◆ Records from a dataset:
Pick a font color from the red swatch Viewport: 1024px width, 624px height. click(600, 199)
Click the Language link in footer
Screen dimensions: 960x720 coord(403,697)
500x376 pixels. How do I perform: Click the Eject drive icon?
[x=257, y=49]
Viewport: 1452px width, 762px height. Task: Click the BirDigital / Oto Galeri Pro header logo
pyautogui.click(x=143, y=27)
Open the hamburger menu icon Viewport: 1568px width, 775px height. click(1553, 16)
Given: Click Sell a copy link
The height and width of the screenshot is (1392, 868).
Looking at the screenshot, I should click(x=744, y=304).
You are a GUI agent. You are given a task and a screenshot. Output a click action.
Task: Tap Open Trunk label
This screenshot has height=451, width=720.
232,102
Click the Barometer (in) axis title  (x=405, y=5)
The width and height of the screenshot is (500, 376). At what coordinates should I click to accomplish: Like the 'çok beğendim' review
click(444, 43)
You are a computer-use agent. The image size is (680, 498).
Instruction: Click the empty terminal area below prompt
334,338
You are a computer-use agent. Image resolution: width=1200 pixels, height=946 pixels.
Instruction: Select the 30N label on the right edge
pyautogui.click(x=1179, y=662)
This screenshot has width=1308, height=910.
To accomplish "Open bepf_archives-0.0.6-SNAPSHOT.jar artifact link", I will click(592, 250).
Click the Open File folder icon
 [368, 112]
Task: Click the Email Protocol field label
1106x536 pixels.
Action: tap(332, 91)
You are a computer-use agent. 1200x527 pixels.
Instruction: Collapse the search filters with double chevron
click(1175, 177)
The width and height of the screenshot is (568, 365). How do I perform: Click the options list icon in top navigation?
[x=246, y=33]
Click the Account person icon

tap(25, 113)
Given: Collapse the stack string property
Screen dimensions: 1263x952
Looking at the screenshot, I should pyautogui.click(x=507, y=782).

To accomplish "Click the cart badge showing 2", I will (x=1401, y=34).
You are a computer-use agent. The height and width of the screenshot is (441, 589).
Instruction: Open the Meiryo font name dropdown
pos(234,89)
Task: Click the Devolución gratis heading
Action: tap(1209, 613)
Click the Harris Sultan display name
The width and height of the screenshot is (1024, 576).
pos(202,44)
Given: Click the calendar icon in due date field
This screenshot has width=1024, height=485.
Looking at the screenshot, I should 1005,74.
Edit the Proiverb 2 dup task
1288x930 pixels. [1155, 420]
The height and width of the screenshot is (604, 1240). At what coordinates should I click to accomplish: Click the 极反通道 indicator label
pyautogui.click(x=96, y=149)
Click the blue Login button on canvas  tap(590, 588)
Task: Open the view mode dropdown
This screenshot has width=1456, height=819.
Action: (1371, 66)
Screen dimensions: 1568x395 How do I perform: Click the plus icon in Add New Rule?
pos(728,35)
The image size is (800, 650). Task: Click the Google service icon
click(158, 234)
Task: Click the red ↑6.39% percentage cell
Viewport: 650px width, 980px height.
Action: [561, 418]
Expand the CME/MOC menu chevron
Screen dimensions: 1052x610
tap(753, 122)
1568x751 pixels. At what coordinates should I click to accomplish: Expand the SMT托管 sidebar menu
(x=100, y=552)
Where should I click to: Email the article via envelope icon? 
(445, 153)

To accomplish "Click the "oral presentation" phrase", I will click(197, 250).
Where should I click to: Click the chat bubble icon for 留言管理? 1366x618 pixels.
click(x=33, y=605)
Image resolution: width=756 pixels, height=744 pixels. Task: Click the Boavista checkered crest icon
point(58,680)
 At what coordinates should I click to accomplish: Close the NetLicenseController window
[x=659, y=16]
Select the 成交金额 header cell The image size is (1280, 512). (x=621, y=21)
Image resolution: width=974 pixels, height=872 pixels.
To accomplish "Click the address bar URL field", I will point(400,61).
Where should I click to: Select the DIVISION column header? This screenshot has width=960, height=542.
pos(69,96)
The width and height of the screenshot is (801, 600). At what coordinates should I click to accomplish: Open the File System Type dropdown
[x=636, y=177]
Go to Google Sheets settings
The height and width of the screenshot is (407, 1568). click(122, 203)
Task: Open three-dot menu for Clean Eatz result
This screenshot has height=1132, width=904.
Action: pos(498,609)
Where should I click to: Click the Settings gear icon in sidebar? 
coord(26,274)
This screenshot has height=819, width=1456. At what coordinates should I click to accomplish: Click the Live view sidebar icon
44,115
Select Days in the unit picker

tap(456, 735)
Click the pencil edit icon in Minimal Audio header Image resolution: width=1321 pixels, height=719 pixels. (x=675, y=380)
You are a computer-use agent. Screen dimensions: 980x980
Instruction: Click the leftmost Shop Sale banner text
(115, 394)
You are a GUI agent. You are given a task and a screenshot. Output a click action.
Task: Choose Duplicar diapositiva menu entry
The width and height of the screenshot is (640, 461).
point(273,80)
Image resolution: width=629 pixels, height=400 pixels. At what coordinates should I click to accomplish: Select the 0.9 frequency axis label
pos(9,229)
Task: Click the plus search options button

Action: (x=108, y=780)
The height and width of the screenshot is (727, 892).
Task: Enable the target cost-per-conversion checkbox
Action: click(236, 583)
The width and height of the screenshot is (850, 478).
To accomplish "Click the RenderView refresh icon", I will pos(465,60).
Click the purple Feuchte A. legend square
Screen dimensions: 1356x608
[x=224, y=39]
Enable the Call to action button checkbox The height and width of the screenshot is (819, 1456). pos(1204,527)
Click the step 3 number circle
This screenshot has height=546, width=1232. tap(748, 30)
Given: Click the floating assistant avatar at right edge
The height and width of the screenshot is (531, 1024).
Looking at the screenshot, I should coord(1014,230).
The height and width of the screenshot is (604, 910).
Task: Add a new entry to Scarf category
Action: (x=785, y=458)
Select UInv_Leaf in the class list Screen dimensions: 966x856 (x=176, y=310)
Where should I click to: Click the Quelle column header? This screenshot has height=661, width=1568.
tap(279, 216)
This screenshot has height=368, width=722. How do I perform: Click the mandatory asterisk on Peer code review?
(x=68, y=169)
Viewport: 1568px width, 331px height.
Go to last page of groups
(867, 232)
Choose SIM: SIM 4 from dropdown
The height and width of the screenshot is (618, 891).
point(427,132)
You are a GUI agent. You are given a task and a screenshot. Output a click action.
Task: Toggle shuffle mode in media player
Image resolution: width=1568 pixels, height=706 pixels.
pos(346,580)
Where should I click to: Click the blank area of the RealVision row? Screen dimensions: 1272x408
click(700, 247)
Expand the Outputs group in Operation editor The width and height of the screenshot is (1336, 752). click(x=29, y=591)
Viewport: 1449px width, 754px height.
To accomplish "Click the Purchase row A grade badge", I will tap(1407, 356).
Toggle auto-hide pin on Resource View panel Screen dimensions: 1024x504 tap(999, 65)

◆ Requirement:
Every line above is to be duplicated exactly as shown.

◆ Exercise solution:
Pick a font color from the red swatch Viewport: 1024px width, 624px height. click(600, 199)
Click the Language link in footer
Screen dimensions: 960x720 coord(403,697)
500x376 pixels. How do I perform: Click the Eject drive icon?
[x=257, y=49]
Viewport: 1452px width, 762px height. Task: Click the BirDigital / Oto Galeri Pro header logo
pyautogui.click(x=143, y=27)
Open the hamburger menu icon Viewport: 1568px width, 775px height. click(1553, 16)
Given: Click Sell a copy link
The height and width of the screenshot is (1392, 868).
Looking at the screenshot, I should click(x=744, y=304).
You are a GUI agent. You are given a task and a screenshot. Output a click action.
Task: Tap Open Trunk label
This screenshot has height=451, width=720.
232,102
Click the Barometer (in) axis title  (x=405, y=5)
The width and height of the screenshot is (500, 376). At what coordinates should I click to accomplish: Like the 'çok beğendim' review
click(444, 43)
You are a computer-use agent. The image size is (680, 498).
Instruction: Click the empty terminal area below prompt
334,338
You are a computer-use agent. Image resolution: width=1200 pixels, height=946 pixels.
Instruction: Select the 30N label on the right edge
pyautogui.click(x=1179, y=662)
This screenshot has width=1308, height=910.
To accomplish "Open bepf_archives-0.0.6-SNAPSHOT.jar artifact link", I will click(592, 250).
Click the Open File folder icon
 [368, 112]
Task: Click the Email Protocol field label
1106x536 pixels.
Action: tap(332, 91)
You are a computer-use agent. 1200x527 pixels.
Instruction: Collapse the search filters with double chevron
click(1175, 177)
The width and height of the screenshot is (568, 365). How do I perform: Click the options list icon in top navigation?
[x=246, y=33]
Click the Account person icon

tap(25, 113)
Given: Collapse the stack string property
Screen dimensions: 1263x952
Looking at the screenshot, I should pyautogui.click(x=507, y=782).

To accomplish "Click the cart badge showing 2", I will (x=1401, y=34).
You are a computer-use agent. The height and width of the screenshot is (441, 589).
Instruction: Open the Meiryo font name dropdown
pos(234,89)
Task: Click the Devolución gratis heading
Action: tap(1209, 613)
Click the Harris Sultan display name
The width and height of the screenshot is (1024, 576).
pos(202,44)
Given: Click the calendar icon in due date field
This screenshot has width=1024, height=485.
Looking at the screenshot, I should 1005,74.
Edit the Proiverb 2 dup task
1288x930 pixels. [1155, 420]
The height and width of the screenshot is (604, 1240). At what coordinates should I click to accomplish: Click the 极反通道 indicator label
pyautogui.click(x=96, y=149)
Click the blue Login button on canvas  tap(590, 588)
Task: Open the view mode dropdown
This screenshot has width=1456, height=819.
Action: (1371, 66)
Screen dimensions: 1568x395 How do I perform: Click the plus icon in Add New Rule?
pos(728,35)
The image size is (800, 650). Task: Click the Google service icon
click(158, 234)
Task: Click the red ↑6.39% percentage cell
Viewport: 650px width, 980px height.
Action: [561, 418]
Expand the CME/MOC menu chevron
Screen dimensions: 1052x610
tap(753, 122)
1568x751 pixels. At what coordinates should I click to accomplish: Expand the SMT托管 sidebar menu
(x=100, y=552)
Where should I click to: Email the article via envelope icon? 
(445, 153)

To accomplish "Click the "oral presentation" phrase", I will click(197, 250).
Where should I click to: Click the chat bubble icon for 留言管理? 1366x618 pixels.
click(x=33, y=605)
Image resolution: width=756 pixels, height=744 pixels. Task: Click the Boavista checkered crest icon
point(58,680)
 At what coordinates should I click to accomplish: Close the NetLicenseController window
[x=659, y=16]
Select the 成交金额 header cell The image size is (1280, 512). (x=621, y=21)
Image resolution: width=974 pixels, height=872 pixels.
To accomplish "Click the address bar URL field", I will point(400,61).
Where should I click to: Select the DIVISION column header? This screenshot has width=960, height=542.
pos(69,96)
The width and height of the screenshot is (801, 600). At what coordinates should I click to accomplish: Open the File System Type dropdown
[x=636, y=177]
Go to Google Sheets settings
The height and width of the screenshot is (407, 1568). click(122, 203)
Task: Open three-dot menu for Clean Eatz result
This screenshot has height=1132, width=904.
Action: pos(498,609)
Where should I click to: Click the Settings gear icon in sidebar? 
coord(26,274)
This screenshot has height=819, width=1456. At what coordinates should I click to accomplish: Click the Live view sidebar icon
44,115
Select Days in the unit picker

tap(456, 735)
Click the pencil edit icon in Minimal Audio header Image resolution: width=1321 pixels, height=719 pixels. (x=675, y=380)
You are a computer-use agent. Screen dimensions: 980x980
Instruction: Click the leftmost Shop Sale banner text
(115, 394)
You are a GUI agent. You are given a task and a screenshot. Output a click action.
Task: Choose Duplicar diapositiva menu entry
The width and height of the screenshot is (640, 461).
point(273,80)
Image resolution: width=629 pixels, height=400 pixels. At what coordinates should I click to accomplish: Select the 0.9 frequency axis label
pos(9,229)
Task: Click the plus search options button

Action: (x=108, y=780)
The height and width of the screenshot is (727, 892).
Task: Enable the target cost-per-conversion checkbox
Action: click(236, 583)
The width and height of the screenshot is (850, 478).
To accomplish "Click the RenderView refresh icon", I will pos(465,60).
Click the purple Feuchte A. legend square
Screen dimensions: 1356x608
[x=224, y=39]
Enable the Call to action button checkbox The height and width of the screenshot is (819, 1456). pos(1204,527)
Click the step 3 number circle
This screenshot has height=546, width=1232. tap(748, 30)
Given: Click the floating assistant avatar at right edge
The height and width of the screenshot is (531, 1024).
Looking at the screenshot, I should coord(1014,230).
The height and width of the screenshot is (604, 910).
Task: Add a new entry to Scarf category
Action: (x=785, y=458)
Select UInv_Leaf in the class list Screen dimensions: 966x856 (x=176, y=310)
Where should I click to: Click the Quelle column header? This screenshot has height=661, width=1568.
tap(279, 216)
This screenshot has height=368, width=722. How do I perform: Click the mandatory asterisk on Peer code review?
(x=68, y=169)
Viewport: 1568px width, 331px height.
Go to last page of groups
(867, 232)
Choose SIM: SIM 4 from dropdown
The height and width of the screenshot is (618, 891).
point(427,132)
You are a GUI agent. You are given a task and a screenshot. Output a click action.
Task: Toggle shuffle mode in media player
Image resolution: width=1568 pixels, height=706 pixels.
pos(346,580)
Where should I click to: Click the blank area of the RealVision row? Screen dimensions: 1272x408
click(700, 247)
Expand the Outputs group in Operation editor The width and height of the screenshot is (1336, 752). click(x=29, y=591)
Viewport: 1449px width, 754px height.
To accomplish "Click the Purchase row A grade badge", I will tap(1407, 356).
Toggle auto-hide pin on Resource View panel Screen dimensions: 1024x504 tap(999, 65)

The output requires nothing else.